What if Durbin-Watson test is inconclusive?

What if Durbin-Watson test is inconclusive?

If DW is in between the lower and upper critical values: The test is inconclusive. If 4-DW > Upper critical value: There is no statistical evidence that the data is negatively correlated. If 4-DW is in between the lower and upper critical values: The test is inconclusive.

Can a hypothesis be inconclusive?

If the probability value is lower then you reject the null hypothesis. However, if your probability value is higher than the conventional α level of 0.05, most scientists will consider your findings inconclusive. Failure to reject the null hypothesis does not constitute support for the null hypothesis.

What does it mean when a study is inconclusive?

If something’s inconclusive, that means it doesn’t lead to a conclusion or a resolution. Inconclusive often describes scientific results. If your data about a flu outbreak is inconclusive, then your results don’t prove anything.

Why is the Durbin-Watson test not inconclusive?

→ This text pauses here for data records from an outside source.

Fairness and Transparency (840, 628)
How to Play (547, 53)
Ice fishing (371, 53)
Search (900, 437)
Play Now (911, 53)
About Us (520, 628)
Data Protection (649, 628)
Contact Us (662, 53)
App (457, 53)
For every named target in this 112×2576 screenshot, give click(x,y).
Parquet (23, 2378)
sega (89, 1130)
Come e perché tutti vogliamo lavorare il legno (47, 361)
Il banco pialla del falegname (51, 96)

As pointed out before in this and other threads: (1) The Durbin-Watson test is not inconclusive. Only the boundaries suggested initially by Durbin and Watson were because the precise distribution depends on the observed regressor matrix. However, this is easy enough to address in statistical/econometric software by now.

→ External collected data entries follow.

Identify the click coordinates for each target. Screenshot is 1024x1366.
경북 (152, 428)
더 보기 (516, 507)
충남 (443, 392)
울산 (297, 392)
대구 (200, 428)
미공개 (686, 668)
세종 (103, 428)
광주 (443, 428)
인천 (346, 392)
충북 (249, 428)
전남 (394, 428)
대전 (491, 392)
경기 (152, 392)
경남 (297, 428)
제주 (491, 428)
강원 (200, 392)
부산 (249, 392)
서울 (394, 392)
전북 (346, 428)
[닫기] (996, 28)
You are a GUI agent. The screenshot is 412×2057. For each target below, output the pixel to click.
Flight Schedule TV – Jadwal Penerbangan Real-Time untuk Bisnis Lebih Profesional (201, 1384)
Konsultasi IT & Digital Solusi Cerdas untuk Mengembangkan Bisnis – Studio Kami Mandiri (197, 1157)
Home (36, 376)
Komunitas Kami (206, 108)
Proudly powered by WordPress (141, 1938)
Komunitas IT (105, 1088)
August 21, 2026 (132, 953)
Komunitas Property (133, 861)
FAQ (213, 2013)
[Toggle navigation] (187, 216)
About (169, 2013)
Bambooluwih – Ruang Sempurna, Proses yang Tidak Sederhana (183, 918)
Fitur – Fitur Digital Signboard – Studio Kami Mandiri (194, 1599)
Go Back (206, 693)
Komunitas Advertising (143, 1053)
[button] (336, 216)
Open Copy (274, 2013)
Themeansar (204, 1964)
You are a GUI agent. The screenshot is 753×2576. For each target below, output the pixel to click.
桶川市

What are the lower bounds of Durbin and Watson?

Durbin & Watson calculated lower bounds for the test statistic under which the test for positive autocorrelation must reject, at given significance levels, for any design matrix, & upper bounds over which the test must fail to reject for any design matrix.

Can a statistic lie in an inconclusive region?

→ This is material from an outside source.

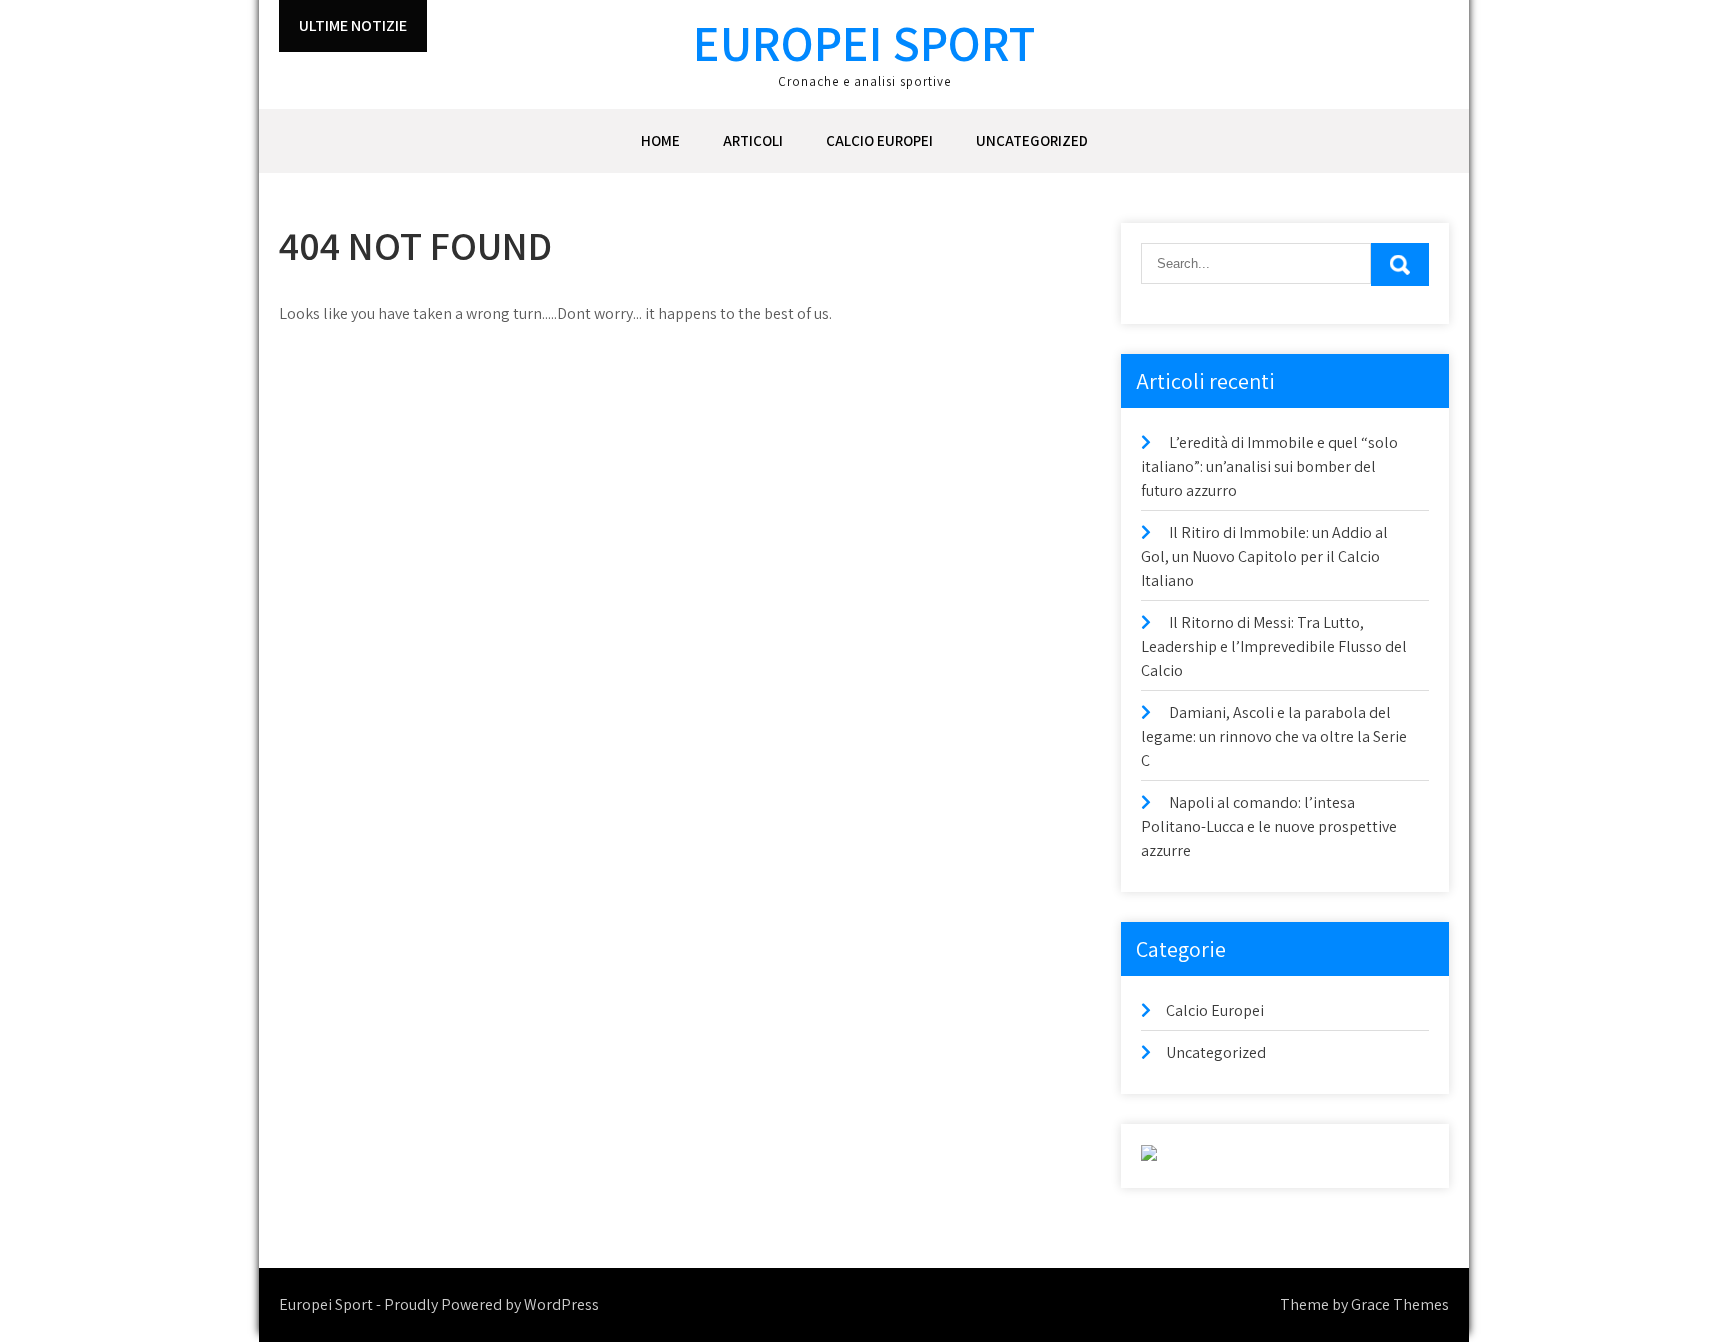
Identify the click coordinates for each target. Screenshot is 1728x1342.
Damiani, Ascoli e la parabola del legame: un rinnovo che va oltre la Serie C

The Durbin-Watson test statistic can lie in an inconclusive region, where it is not possible either to reject or fail to reject the null hypothesis (in this case, of zero autocorrelation). What other statistical tests can produce “inconclusive” results?

Can you use Durbin Watson to test residual autocorrelation?

One important drawback of the Durbin-Watson test is that it must not be applied to models that already contain autoregressive effects. Thus, you cannot test for remaining residual autocorrelation after partially capturing it in an autoregressive model.